Drug interactions can occur in numerous ways — from combining drugs outside the body to the manner in which the body processes the drug. Such interactions also can vary from person to person because of changes in the absorption, distribution, metabolism and excretion of the drug within the body. Because of this, drug reactions largely are unpredictable, even with known interactions.
Particularly dangerous reactions can occur when a person takes two or more drugs that have similar properties because the effects are magnified. Also dangerous is a situation in which the person ingests drugs with opposite properties that cancel the medicinal benefit of both drugs. Another common adverse interaction can occur when one drug alters the concentration of a substance that is normally present in the body.

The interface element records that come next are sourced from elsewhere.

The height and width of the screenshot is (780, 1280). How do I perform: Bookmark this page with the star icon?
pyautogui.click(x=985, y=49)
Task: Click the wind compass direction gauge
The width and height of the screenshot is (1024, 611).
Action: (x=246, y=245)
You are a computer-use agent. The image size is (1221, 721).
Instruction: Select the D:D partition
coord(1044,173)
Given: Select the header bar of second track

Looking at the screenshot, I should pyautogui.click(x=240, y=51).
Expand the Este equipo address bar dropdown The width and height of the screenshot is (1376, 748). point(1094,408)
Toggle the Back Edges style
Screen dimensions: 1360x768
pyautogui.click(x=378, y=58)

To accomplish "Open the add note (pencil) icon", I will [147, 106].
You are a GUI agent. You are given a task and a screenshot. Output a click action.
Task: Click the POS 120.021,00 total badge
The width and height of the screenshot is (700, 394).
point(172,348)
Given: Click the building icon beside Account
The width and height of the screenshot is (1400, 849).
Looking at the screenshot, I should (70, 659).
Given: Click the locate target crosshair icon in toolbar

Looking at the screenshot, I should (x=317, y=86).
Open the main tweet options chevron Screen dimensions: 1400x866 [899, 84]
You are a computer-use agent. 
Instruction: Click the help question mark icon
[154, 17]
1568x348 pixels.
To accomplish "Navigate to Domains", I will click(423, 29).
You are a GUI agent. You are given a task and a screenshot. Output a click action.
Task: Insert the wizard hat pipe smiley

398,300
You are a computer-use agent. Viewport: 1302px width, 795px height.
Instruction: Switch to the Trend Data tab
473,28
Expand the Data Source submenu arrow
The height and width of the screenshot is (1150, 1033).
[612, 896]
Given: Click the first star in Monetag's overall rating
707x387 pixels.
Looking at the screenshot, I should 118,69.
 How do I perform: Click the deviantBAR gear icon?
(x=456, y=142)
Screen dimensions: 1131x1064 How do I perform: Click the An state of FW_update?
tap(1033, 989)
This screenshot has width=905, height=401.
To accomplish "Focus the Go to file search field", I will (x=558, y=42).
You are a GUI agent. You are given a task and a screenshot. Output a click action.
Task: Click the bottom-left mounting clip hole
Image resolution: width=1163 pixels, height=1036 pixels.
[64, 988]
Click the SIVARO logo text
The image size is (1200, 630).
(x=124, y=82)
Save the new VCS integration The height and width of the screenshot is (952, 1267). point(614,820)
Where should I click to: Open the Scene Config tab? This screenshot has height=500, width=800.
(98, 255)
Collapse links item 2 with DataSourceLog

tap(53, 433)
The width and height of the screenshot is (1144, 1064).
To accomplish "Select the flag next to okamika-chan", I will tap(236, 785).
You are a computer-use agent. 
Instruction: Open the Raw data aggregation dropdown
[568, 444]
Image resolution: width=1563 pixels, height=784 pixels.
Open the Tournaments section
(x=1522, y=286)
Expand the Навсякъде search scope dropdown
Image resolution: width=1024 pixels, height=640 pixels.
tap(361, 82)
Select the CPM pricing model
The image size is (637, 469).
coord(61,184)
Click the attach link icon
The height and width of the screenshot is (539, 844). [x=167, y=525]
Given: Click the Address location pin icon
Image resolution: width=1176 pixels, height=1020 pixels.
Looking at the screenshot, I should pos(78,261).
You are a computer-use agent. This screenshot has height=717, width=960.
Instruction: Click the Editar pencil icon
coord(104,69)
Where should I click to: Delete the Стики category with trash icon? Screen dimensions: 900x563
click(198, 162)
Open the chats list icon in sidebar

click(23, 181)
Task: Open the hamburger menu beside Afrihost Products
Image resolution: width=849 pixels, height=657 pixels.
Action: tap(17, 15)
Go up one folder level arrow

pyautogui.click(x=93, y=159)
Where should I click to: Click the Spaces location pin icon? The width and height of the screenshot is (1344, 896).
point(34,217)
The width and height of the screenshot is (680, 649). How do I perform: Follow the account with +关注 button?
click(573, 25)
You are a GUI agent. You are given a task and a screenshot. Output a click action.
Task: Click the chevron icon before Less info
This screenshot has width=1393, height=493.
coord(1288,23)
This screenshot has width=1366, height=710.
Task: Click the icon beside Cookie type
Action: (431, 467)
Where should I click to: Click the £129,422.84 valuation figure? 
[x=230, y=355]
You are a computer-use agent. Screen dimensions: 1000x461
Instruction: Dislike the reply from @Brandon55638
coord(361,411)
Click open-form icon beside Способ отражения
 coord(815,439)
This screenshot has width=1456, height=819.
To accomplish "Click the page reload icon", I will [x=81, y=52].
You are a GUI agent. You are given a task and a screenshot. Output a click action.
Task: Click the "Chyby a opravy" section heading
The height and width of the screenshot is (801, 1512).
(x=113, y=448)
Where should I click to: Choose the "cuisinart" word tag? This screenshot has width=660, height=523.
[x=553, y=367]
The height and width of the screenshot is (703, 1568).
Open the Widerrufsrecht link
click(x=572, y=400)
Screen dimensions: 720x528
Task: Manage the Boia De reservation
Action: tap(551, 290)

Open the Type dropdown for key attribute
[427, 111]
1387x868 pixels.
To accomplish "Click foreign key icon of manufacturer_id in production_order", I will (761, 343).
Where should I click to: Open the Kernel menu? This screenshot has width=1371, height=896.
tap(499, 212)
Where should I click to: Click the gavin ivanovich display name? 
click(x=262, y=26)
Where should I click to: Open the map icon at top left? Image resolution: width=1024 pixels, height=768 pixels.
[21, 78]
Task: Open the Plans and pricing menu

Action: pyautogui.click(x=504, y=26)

There are some common factors that increase the risk of drug interactions. These include genetics, age, diet, exercise, underlying diseases, current medications and the period of time that elapses between the administration of the two drugs.
But even allowing for these factors does not guarantee that a drug will be risk-free. Some interactions can take weeks to develop, and some can dissipate after a few weeks, with seemingly no explanation. And when medication is not taken on a regular basis, or if it’s only taken as needed, drug interactions are much more difficult to predict. A common issue with drugs is that they deplete nutrients we need, even contributing to the worsening of the original reason for which the drug was taken. An example is metformin, used to lower blood sugar. It also lowers blood vitamins which adversely affect insulin resistance. This can cause a worsening of the original issue that was being treated.